Porque enrocarse en La Moncloa no solo no garantiza un cambio de tendencia, sino que agravará todos los síntomas de incapacidad del Gobierno, que tan evidentemente nos muestra desde su conformación. La decisión política más correcta y lógica sería, por lo tanto, convocar cuanto antes elecciones. Desde un punto de vista personal, la decisión sería la misma: o terminar cuanto antes la legislatura o un calvario a cambio de nada. Aunque ahí queda la pregunta sin respuesta que se hacía un eminente catedrático de Derecho Administrativo: «Si no pueden gobernar, si no tienen Presupuestos, si cada pacto con sus socios es como un dolor de muelas, si aprueba en el Congreso más resoluciones la oposición que el Gobierno, no sé qué alicientes puede tener para seguir en La Moncloa». ¿Solo seguir?

¡No!
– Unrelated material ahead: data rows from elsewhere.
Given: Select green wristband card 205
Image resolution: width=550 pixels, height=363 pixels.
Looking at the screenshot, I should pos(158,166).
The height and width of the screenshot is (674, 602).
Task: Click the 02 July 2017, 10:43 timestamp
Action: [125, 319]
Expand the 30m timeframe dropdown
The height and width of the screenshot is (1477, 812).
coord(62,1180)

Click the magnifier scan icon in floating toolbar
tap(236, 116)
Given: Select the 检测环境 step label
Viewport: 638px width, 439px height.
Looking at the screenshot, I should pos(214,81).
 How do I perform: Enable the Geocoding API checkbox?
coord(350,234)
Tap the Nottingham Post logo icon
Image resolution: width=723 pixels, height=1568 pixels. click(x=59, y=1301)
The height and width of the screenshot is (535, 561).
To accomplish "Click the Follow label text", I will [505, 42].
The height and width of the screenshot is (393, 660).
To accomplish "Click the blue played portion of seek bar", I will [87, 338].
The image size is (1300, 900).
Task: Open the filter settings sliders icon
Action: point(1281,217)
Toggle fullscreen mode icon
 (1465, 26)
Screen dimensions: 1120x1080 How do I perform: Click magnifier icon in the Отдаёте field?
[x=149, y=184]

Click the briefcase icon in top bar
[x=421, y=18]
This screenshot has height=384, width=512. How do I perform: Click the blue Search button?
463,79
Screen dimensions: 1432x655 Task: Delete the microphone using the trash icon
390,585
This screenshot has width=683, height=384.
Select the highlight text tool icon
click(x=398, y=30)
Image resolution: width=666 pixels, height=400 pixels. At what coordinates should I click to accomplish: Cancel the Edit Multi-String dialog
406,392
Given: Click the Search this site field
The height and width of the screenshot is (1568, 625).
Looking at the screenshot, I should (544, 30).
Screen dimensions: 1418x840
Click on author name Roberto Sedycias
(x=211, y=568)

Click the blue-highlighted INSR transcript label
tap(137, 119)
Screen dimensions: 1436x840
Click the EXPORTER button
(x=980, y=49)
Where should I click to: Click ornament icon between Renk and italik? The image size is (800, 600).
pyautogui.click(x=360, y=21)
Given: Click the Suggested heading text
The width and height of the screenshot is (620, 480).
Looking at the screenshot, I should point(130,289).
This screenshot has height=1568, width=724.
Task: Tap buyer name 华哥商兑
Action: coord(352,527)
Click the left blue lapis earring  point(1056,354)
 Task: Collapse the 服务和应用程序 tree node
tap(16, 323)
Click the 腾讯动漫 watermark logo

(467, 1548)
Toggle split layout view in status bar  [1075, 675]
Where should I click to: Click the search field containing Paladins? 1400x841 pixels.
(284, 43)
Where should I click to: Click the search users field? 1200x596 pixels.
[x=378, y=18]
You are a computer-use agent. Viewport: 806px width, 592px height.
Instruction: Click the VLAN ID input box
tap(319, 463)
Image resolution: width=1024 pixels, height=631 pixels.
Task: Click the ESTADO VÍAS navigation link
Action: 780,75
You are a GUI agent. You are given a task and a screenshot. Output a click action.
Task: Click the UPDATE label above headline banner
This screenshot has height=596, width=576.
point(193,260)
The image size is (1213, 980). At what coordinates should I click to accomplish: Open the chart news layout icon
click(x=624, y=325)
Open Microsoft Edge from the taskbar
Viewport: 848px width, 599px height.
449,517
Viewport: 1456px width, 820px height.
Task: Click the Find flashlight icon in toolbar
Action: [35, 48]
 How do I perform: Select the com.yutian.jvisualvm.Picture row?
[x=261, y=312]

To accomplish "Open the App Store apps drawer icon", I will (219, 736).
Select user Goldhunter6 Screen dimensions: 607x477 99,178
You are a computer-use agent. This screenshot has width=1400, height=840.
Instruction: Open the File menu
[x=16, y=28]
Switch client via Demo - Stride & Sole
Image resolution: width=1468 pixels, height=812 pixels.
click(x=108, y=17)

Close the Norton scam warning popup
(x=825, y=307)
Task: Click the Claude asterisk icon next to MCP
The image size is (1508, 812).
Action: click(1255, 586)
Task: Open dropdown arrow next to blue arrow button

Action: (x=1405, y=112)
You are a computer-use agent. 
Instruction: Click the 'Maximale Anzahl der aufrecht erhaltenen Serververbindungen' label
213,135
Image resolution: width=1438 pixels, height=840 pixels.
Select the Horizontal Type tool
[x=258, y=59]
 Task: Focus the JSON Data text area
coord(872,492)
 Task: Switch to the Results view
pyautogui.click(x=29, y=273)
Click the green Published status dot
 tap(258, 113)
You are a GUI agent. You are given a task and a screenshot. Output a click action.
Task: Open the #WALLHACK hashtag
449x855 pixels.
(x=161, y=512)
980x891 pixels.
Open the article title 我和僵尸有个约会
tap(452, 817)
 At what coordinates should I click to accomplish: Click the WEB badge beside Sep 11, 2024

Seguir con pretensiones de llevar adelante una agenda todavía ignota, pero que me preocupa mucho porque de ella puede depender nuestra libertad. Este miércoles el presidente anunciaba un «paquete de calidad democrática», del que ya había hablado anteriormente de forma vaga aunque con un tono amenazador. Los jueces y los medios de comunicación, espoleados por personajes como Rufián, se han convertido en el objetivo del próximo curso político.

Esperando a ver de qué se trata, quiero dejar claras dos cuestiones. La primera es un convencimiento absoluto, radical: prefiero que se propaguen, que prosperen mil bulos y otras tantas inconsistentes difamaciones a que se instaure una censura oficial que defina, por encima de la ley ordinaria, lo que es cierto y lo que no lo es, lo que se puede publicar y lo que debe censurarse. Esa prerrogativa no la puede tener nadie y menos organismos que dependan de mayorías parlamentarias. En segundo lugar, siguiendo a Levitsky y Ziblatt, afirmo en estos tiempos de gran riesgo para las democracias representativas que «la mayoría de las autocracias del siglo XXI se establecen a partir de tácticas constitucionales duras. La erosión de la democracia se produce de manera gradual a través de una sucesión de medidas que parecen justas; nuevas leyes que en apariencia garantizan elecciones limpias, combaten la corrupción o crean un poder judicial más eficaz (…)» y, sin embargo, terminan limitando la libertad de los ciudadanos e impidiendo el rasgo más sustantivo de las democracias social-liberales: la sustitución pacífica de quienes nos gobiernan. Ejemplos tenemos, también en la Unión Europea.